The end vertical branches overlap and extend from the each end of
the slanting branches, along the left side of the pixel electrode
191, and form an obtuse angle with respect to the slanting
branches.
[0095] The branches of the central cutout 71 are converged and form
a crossing portion. The crossing portion is located inside the
pixel electrode 191 and is wider than the branches.
[0096] The number or direction of the cutouts 71-74b depends on
design factors.
[0097] Alignment layers 11 and 21 are formed on the panels 100 and
200, respectively. In an exemplary embodiment, the alignment layers
11 and 21 can be formed between the panels 100 and 200. The
alignment layers 11 and 21 may be vertical alignment layers. The
alignment layers 11 and 21 may be inorganic alignment layers. The
inorganic alignment layers 11 and 21 may comprise at least one of
amorphous silicon (a-Si), silicon carbide (SiC), silicon nitride
(SiN), silicon oxide (SiOx), or fluourinated diamond-like
carbon.
[0098] Referring to FIG. 6, the alignment layers 11 (11a, 11b) and
21 (21a, 21b) have portions with different thicknesses. The liquid
crystal panel assembly 300 has a first region A and a second region
B. The alignment layers 11a and 21a are formed on the first region
A, and alignment layers 11b and 21b are formed on the second region
B. The alignment layers 11a and 21a in the first region A are
thicker than the alignment layers 11b and 21b in the second region
B. A thickness ratio of the alignment layers 11b and 21b of the
second region B to the thickness of the alignment layers 11a and
21a of the first region A is, for example, 0.1 to 0.95. Thus, a
voltage difference between the two region A and B is formed,
thereby side visibility can be improved.
[0099] Polarizers 12 and 22 can be formed on the panels 100 and
200, respectively. In an exemplary embodiment, the polarizers 12
and 22 can be formed on outer surfaces on the polarizers 12 and 22.
The polarization axis of two polarizers 12 and 22 are perpendicular
to each other, and one axis may be parallel to the gate lines 121.

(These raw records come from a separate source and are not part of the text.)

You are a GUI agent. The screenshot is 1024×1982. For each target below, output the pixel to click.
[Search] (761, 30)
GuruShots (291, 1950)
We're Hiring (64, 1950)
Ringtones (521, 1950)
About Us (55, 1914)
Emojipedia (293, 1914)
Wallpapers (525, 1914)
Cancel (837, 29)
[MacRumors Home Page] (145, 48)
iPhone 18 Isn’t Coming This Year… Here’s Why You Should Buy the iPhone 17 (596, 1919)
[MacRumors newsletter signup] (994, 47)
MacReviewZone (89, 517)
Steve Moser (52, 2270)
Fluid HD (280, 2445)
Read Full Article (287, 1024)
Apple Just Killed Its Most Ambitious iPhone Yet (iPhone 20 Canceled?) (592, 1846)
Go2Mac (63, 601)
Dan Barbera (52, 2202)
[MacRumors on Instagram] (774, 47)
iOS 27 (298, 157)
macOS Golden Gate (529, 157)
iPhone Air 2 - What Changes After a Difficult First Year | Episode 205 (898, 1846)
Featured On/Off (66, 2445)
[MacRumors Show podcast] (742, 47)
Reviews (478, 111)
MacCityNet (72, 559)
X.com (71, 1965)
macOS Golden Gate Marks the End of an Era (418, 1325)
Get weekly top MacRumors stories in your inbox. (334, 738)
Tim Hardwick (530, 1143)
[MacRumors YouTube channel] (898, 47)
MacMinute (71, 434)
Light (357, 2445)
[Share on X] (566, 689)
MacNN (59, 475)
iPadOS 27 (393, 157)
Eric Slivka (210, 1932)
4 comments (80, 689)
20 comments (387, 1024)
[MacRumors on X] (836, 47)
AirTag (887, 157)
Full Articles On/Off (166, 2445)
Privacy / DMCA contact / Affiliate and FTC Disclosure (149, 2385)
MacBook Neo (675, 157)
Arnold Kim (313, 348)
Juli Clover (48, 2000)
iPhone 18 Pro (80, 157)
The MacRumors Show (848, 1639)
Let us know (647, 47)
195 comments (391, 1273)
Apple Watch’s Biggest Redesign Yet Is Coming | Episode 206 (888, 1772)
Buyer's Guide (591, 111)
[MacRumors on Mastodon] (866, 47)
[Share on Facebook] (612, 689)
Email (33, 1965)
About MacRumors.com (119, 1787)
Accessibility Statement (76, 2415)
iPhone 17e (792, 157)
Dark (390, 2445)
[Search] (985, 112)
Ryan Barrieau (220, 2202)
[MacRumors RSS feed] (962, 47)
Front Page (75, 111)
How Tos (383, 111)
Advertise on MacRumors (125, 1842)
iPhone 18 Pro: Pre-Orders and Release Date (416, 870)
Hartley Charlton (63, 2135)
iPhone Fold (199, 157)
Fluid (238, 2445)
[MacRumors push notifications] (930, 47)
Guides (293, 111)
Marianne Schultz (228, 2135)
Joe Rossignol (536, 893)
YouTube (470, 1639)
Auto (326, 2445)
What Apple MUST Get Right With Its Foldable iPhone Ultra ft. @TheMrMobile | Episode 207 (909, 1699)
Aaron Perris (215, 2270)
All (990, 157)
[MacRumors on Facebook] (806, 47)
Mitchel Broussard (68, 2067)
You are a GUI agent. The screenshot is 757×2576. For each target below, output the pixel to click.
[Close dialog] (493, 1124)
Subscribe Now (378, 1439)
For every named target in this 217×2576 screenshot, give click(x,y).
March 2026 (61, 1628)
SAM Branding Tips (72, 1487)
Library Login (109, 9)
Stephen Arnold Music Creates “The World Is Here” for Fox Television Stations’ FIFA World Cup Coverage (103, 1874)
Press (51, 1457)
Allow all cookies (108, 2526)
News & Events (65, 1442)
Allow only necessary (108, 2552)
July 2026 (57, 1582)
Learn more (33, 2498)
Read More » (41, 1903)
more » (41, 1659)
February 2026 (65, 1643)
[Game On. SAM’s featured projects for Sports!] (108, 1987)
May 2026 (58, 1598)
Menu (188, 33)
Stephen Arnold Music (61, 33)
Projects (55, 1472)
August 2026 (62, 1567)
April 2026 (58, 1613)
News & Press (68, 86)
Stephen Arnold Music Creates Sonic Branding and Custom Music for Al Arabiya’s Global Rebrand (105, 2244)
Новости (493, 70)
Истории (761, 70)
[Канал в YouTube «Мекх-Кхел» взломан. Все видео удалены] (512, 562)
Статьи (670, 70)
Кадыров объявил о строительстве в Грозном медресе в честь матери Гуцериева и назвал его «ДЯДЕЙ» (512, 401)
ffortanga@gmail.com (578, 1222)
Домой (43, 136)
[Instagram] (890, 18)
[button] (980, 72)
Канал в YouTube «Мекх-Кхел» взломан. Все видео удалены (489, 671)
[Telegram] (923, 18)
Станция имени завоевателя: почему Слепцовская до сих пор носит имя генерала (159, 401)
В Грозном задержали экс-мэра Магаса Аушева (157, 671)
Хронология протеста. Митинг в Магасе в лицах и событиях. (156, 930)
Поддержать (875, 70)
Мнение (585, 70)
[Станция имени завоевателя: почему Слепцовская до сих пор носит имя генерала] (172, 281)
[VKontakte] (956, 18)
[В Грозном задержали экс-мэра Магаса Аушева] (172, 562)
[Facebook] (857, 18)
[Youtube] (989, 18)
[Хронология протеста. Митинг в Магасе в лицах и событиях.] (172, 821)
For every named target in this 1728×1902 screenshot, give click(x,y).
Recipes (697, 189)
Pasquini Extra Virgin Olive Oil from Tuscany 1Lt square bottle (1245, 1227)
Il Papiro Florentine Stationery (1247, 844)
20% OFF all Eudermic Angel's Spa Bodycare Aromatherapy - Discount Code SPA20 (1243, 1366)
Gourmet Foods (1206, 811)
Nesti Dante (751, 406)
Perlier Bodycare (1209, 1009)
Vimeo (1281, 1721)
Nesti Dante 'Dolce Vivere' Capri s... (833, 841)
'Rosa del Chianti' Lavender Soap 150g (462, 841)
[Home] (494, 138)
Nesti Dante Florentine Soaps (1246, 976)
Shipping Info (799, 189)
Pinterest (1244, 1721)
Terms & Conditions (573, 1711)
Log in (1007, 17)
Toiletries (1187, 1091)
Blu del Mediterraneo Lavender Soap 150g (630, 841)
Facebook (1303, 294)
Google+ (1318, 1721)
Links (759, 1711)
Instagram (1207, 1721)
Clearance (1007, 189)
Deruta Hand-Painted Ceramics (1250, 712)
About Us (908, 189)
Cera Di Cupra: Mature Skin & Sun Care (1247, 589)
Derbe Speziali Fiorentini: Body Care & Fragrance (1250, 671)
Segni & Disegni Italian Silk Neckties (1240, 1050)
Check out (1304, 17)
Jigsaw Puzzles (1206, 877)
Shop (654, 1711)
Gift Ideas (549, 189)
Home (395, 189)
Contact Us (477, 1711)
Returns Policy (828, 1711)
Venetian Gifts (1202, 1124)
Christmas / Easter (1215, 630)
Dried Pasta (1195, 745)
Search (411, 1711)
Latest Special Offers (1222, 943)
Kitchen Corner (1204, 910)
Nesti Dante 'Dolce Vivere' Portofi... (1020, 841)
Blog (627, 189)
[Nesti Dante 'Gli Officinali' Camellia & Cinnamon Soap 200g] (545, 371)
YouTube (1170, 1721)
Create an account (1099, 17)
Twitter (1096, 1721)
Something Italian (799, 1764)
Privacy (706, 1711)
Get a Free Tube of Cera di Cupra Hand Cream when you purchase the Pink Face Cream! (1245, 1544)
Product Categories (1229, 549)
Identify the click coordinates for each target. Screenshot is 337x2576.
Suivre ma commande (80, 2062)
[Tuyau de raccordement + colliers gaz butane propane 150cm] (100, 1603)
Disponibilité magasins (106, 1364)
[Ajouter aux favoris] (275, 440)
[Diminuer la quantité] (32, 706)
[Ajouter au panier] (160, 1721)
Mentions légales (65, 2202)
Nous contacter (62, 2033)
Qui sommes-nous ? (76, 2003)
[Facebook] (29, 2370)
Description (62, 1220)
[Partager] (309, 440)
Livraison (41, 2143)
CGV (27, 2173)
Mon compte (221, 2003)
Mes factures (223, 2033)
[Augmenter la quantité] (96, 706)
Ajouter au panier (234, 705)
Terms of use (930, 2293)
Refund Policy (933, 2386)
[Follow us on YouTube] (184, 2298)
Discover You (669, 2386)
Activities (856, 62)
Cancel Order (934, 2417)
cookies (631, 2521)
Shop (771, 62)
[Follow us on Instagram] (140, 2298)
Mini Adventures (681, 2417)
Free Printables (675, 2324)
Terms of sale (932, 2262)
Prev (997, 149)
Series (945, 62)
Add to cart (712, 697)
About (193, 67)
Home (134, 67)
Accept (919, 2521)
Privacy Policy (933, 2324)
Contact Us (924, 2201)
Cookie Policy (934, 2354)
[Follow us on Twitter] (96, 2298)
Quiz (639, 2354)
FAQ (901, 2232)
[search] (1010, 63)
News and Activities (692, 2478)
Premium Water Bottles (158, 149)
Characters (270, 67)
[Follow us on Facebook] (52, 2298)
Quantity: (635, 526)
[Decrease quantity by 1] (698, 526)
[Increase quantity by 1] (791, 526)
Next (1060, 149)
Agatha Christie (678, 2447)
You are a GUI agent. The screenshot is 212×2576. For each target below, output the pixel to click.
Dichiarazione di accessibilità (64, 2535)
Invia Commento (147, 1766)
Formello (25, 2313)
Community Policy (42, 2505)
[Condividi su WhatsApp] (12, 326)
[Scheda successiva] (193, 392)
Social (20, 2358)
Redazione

When a liquid crystal display is a reflective liquid crystal
display, one of the polarizers 12 and 22 may be omitted.
[0100] A liquid crystal display may include a backlight unit (not
shown) for providing the polarizers 12 and 22, the panels 100 and
200, and the liquid crystal layer 3 with light.
[0101] The liquid crystal layer 3 can have negative dielectric
anisotropy. The liquid crystal molecules of the liquid crystal
layer 3 are arranged such that a longitudinal axis of the liquid
crystal molecules is perpendicular to the surfaces of the two
panels 100 and 200 when an electric field does not exist. Thus,
input light does not pass through crossed polarizers 12 and 22 and
is blocked.
[0102] A common voltage is applied to the common electrode 270, and
a data voltage is applied to the pixel electrodes 191, thereby
forming an electric field substantially perpendicular to the
surfaces of the panels 100 and 200. The liquid crystal molecules
change their directions such that the longitudinal axes of the
liquid crystal molecules are perpendicular to the direction of the
electric field, in response to the electric field. The pixel
electrodes 191 and the common electrode 271 may be referred to as
field generating electrodes.
[0103] The cutouts 91-94b of the pixel electrodes 191 of the field
generating electrodes, the cutouts 71-74b of the common electrode
270 of the field generating electrodes, and an oblique side of a
pixel electrode 191 parallel to the cutouts 91-94b and 71-74b
distort the electric field and form a horizontal element that
determines an inclined direction of the liquid crystal molecules.
The horizontal element of the electric field is perpendicular to
the oblique sides of the cutouts 91-94b and 71-74b and the oblique
side of the pixel electrode 191.
[0104] A set of the common electrode cutouts 71-74b and a set of
pixel electrode cutouts 91-94b divide each pixel electrode 191 into
sub-regions. Each sub-region has two major edges forming an oblique
angle with respect to the major edges of the pixel electrode 191.
The liquid crystal molecules disposed on each sub-region are
perpendicularly inclined with respect to the major edges, and thus
there are four inclined directions. Therefore, the viewing angle of
the liquid crystal display can be widened by varying the inclined
directions of the liquid crystal molecules.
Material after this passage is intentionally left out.